Scritto da Fabiana Romanutti il . Pubblicato in Editoriali.

I doni e i riti di Natale in tempi di Covid

Joseph Clark (1834 1926) A Christmas DoleJoseph Clark (1834 1926) A Christmas DoleViggo Johansen (1851-1935) Silent NightViggo Johansen (1851-1935) Silent Night

Per gli auguri di Natale a chi mi segue su qb non c'è nulla di più appropriato, a mio modesto parere, di una riflessione sul significato del dono e del rito nei tempi attuali a firma di Marino Niola,  pubblicata per “la Repubblica” al cui link vi rimando per la lettura integrale

«Dimenticati di santificare le feste». È il nuovo comandamento che ha messo in quarantena il Natale. Ridotto a ombra di se stesso. Controllato, confinato, distanziato. Ma la gente non ci sta e studia il modo di liberare il prigioniero. I social tracimano suggerimenti sui modi di aggirare il Dpcm. Non è solo l' impuntatura puerile e irresponsabile di chi non vuol saperne di saltare, anche solo per una volta, l' appuntamento con tavolate, rimpatriate, abbuffate, scampagnate. In realtà la posta in gioco è diversa.

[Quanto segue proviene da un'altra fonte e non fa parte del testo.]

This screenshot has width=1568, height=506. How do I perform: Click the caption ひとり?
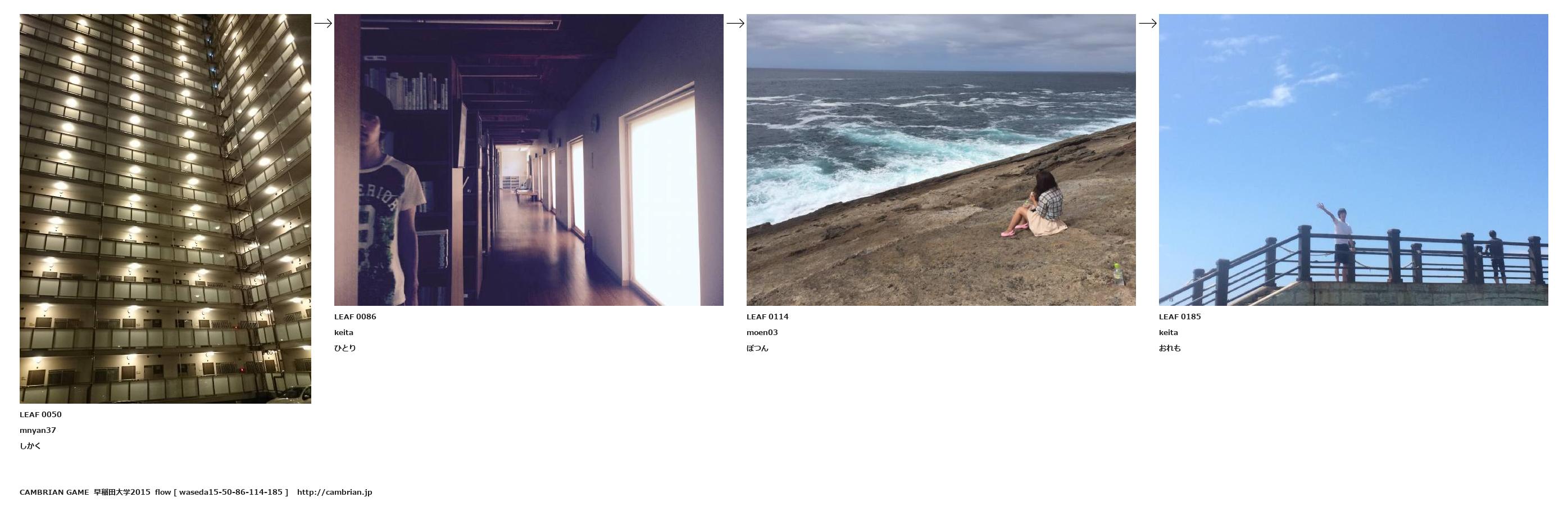click(x=345, y=348)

(...) C'è una sorta di istinto cerimoniale custodito nelle profondità del nostro genoma culturale. E che spinge a difendere a ogni costo una festa che non è una semplice festa religiosa o consumistica. Ma è l'ultimo grande ciclo rituale dell' Occidente.

Ecco perché Natale non è singolare ma plurale. Non una festa ma le Feste, per antonomasia. Che da tempo immemorabile sono considerate la cerniera magica dell' anno. Un serial di liturgie sacre e profane cui è d'obbligo partecipare. Credenti e non credenti. Per tradizione e per devozione. Per piacere e per dovere. Per gioco e per forza. Spesso giocoforza.
I dodici giorni che vanno dal 24 dicembre al sei gennaio, dalla sera della Vigilia alla notte dell' Epifania, sono quel che resta degli antichi riti del solstizio d' inverno, quando le giornate ricominciano ad allungarsi. 

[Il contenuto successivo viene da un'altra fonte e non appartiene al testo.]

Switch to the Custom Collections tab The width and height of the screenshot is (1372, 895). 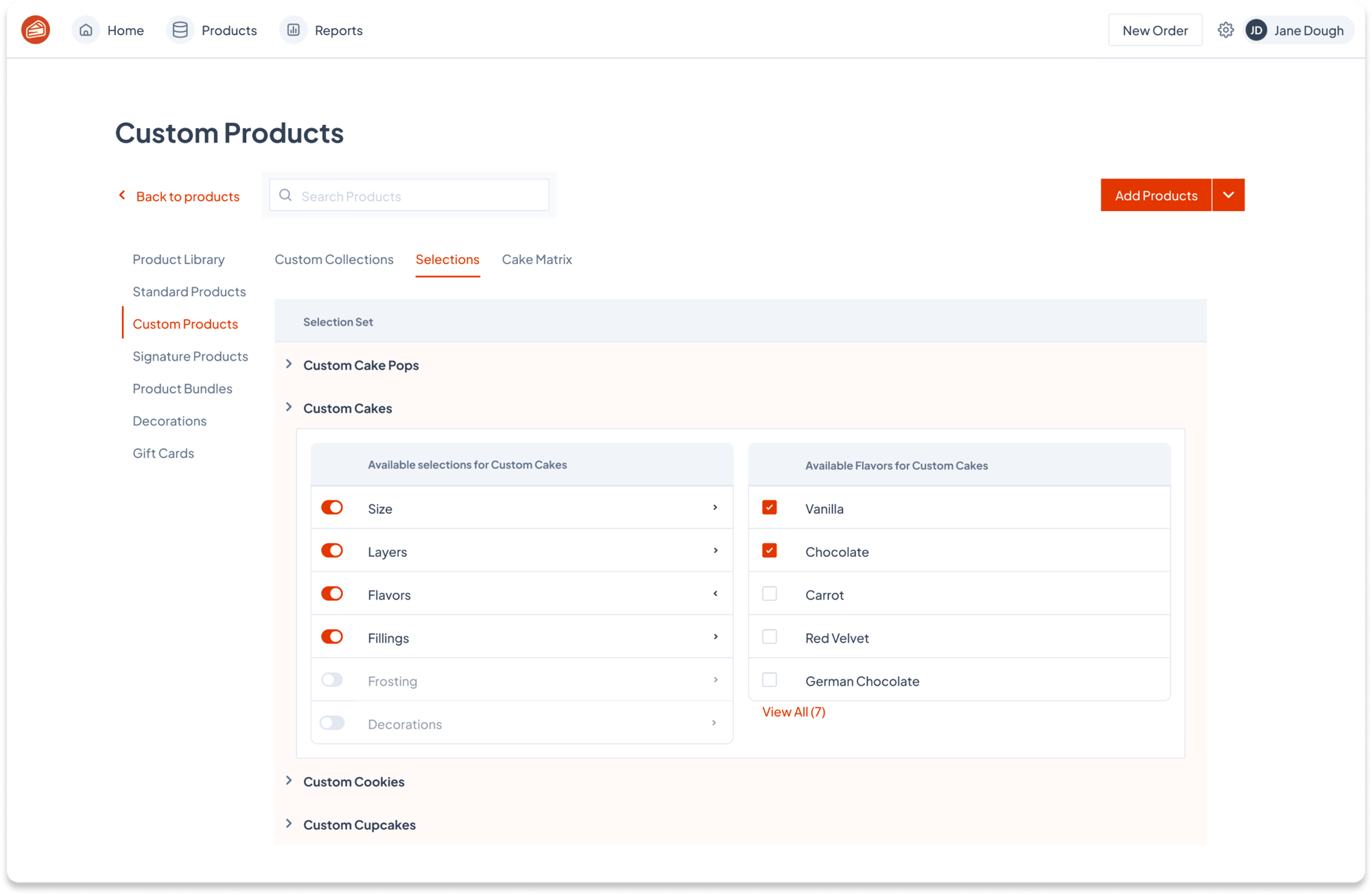click(332, 259)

(...) Il palinsesto cerimoniale natalizio è quanto di più zippato si possa immaginare. Una successione ininterrotta di azioni comandate, emozioni recitate, riunioni obbligate. Fabbricare il presepe, adornare l' albero, la corsa ai regali, il cenone della Vigilia, il pranzo di Natale, la gita di Santo Stefano, il frastuono pagano della notte di Capodanno, l' attesa notturna della Befana. Un dodecathlon che lascia esausti i partecipanti. Una forma di agonismo ludico che ha qualcosa delle antiche prove iniziatiche. Il risultato è una fibrillazione collettiva, un fremito prolungato che accarezza la schiena della società. E si preannuncia già ai primi di dicembre quando in molte famiglie si rinnova l' annosa diatriba fra presepe ed albero, tra conservatori e innovatori, che trasforma ogni salotto italiano in una dépendance di casa Cupiello. Di fatto le feste sono un rito pubblico e privato, un bilancio consuntivo dell' anno vecchio e un preventivo di quello nuovo.

(...) E lo scambio dei regali resta la chiave di volta della kermesse natalizia, insieme alle abbuffate collettive. Perché rappresentano la materalizzazione degli affetti, l' incarnazione della generosità, la metabolizzazione della famiglia e della comunità che diventano nutrimento spirituale e materiale, l'esultanza che diventa pienezza. E mette le persone in relazione con il sacro attraverso i cibi comandati, che una volta si chiamavano "devozioni" o "sacrifici". 

(...) È come se le feste passassero un colpo di evidenziatore scintillante su tutto quel che unisce, e fa di tanti individui una famiglia, una comunità. Passata la festa passato l' incanto. La vita torna a scorrere e cancella quello scintillio che le persone in questi giorni difendono con le unghie e coi denti. I divieti del Dpcm accendono gli animi perché, nonostante le derive consumistiche, il Natale resta il solo avamposto dello spirito festivo in un' epoca di deritualizzazione della vita. L' ultimo rifugio dell' armonia, della grazia, della poesia in un mondo fatto solo di prosa. Perché è il momento in cui gli individui escono da sé stessi e fanno società. O attraverso il sacro. O attraverso la santificazione della convivialità, che aggiunge un posto a tavola e per una volta all' anno fa una cosa sola di parenti e serpenti.